Exercise details
Reproduce the material that follows, keeping every line exactly as it is.
--
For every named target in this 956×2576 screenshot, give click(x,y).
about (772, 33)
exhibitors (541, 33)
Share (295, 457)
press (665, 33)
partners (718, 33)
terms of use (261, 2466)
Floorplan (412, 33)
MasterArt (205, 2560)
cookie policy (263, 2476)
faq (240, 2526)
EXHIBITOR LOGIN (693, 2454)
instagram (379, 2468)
--
Written response
For every named target in this 956×2576 screenshot, give click(x,y).
about (772, 33)
exhibitors (541, 33)
Share (295, 457)
press (665, 33)
partners (718, 33)
terms of use (261, 2466)
Floorplan (412, 33)
MasterArt (205, 2560)
cookie policy (263, 2476)
faq (240, 2526)
EXHIBITOR LOGIN (693, 2454)
instagram (379, 2468)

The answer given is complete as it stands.